Capture and migration of mouse neutrophils from whole blood for TNF-Tg and WT mice. (A-C) Chemoattractant (fMLP) dose-response for neutrophils obtained from WT mice from a tail vein puncture, showing the chemotactic index, speed, and directional velocity (n = 3). (D-E) Representative micrographs of neutrophil capture out of whole blood for arthritic (TNF-Tg) and WT mice. (F-I) Difference in the number of neutrophils adhering to the P-selectin substrate, chemotactic index, directional velocity, and speed for neutrophils from TNF-Tg and WT mice. **P < .01. *P < .05. (F) n = 5. (G-I) n = 3. No observable migration for control (no fMLP). (D-E) Scale bars represent 100 μm. Error bars represent SEM. Phase-contrast images acquired using Slidebook Version 5.0.0.14 software with an Olympus IX-81 microscope using a 10× (NA = 0.30) objective at 37°C. Additional details on imaging are given in “Microscopy.”

Once we optimized the KOALA platform for mouse neutrophils, we demonstrated its utility and sensitivity for the characterization of neutrophil adhesion and chemotaxis properties in a mouse disease model. We obtained neutrophils from mice that spontaneously develop arthritis because of overexpression of human TNF-α29,30 (supplemental Videos 6 and 7). We found that neutrophils from these mice displayed a strong increase in adhesion (Figure 4D-F) and a significant decrease in directionality (Figure 4G) compared with controls.

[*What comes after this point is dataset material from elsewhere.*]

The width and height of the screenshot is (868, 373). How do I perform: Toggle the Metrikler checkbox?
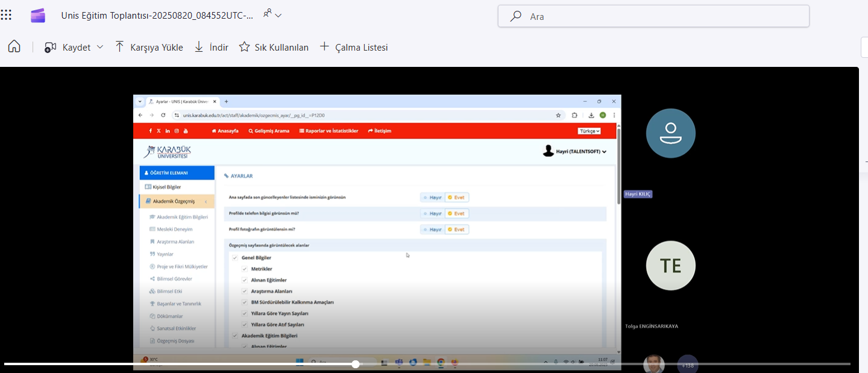pos(245,269)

In addition, we observed a trend toward decreased speed and directional velocity for neutrophils from arthritic mice compared with WT (Figure 4H-I). We observed that roughly 1 order of magnitude more neutrophils from arthritic mice adhered to P-selectin–coated microchannels, as would be expected (Figure 4D-F). Furthermore, we saw a significant decrease in directionality (Figure 4G) of neutrophils from arthritic mice compared with controls, as well as a trend toward decreased speed and directional velocity for neutrophils from arthritic mice compared with WT mice (Figure 4H-I).

3D neutrophil chemotaxis

In addition to 2D embodiments of neutrophil chemotaxis, the KOALA platform can be used to study migration in 3D matrices with minimal modification of loading protocols. This was accomplished by flowing and polymerizing a hydrogel containing purified neutrophils into the microchannels. We show that neutrophil migration and automated tracking are readily achievable by analyzing the 2D projected migration path of the cells (Figure 5A; supplemental Video 8). We observed that neutrophils in the presence of a chemoattractant could migrate directionally in the 3D matrix, whereas cells in the control channels (no chemoattractant) were completely immobile (Figure 5A-B). In addition, we compared the 2D and 3D migration of human neutrophils in the presence of 100nM fMLP gradient (Figure 5C-E). Neutrophils migrating in 3D showed a trend of migrating with a slightly higher speed than the 2D case while being slightly less directional in their migration path. These results demonstrate that KOALA can be used to directly compare 2D and 3D neutrophil chemotaxis, which may be relevant for different physiologic conditions.

Figure 5

Migration of purified human neutrophils in a 3D collagen matrix. (A-B) Neutrophils tracked using JEX analysis, migrating in a 100nM gradient of fMLP compared with no observable migration in the control (gel with no chemoattractant). Colors represent the formation of the chemical gradient: red represents maximum chemoattractant source concentration; and yellow, the chemoattractant concentration at the sink. (C-E) Comparison of neutrophil migration in a 100nM gradient of fMLP for the 2D and 3D embodiments of the KOALA platform, showing the chemotactic index, speed, and directional velocity. Standard purification protocols were used for 3D migration experiments (see “3D neutrophil migration”). (A-B) Scale bars represent 100 μm. Error bars represent SEM. Phase-contrast images acquired using Slidebook Version 5.0.0.14 software with an Olympus IX-81 microscope using a 10× objective (NA = 0.30) at 37°C. Additional details on imaging are given in “Microscopy.”

Discussion

In this study, we report a microfluidic neutrophil chemotaxis platform that reduces sample volume requirements by orders of magnitude compared with traditional techniques, such as Boyden and Dunn assays. The KOALA platform provides increased functionality and allows for new applications by decoupling the gradient generation and migration aspects of the microfluidic platform. Using this approach, the chemoattractant conditions and the neutrophil migration environment can be controlled without the protocol for one negatively influencing the other. The KOALA chemotaxis platform uses a hydrogel to controllably diffuse the chemoattractant into the microchannels without inducing undesired flows, thereby increasing reliability of the gradient generation. The use of hydrogels has been shown to provide a semipermeable structural material for microfluidic devices that can mediate the transfer of soluble factors.31 In the KOALA platform, the hydrogel prevents unintended flow of the chemoattractant into the microchannel during the initial contact of the lid and base. Instead, the chemoattractant controllably diffuses into the microchannels because of the concentration gradient that exists between the source and sink.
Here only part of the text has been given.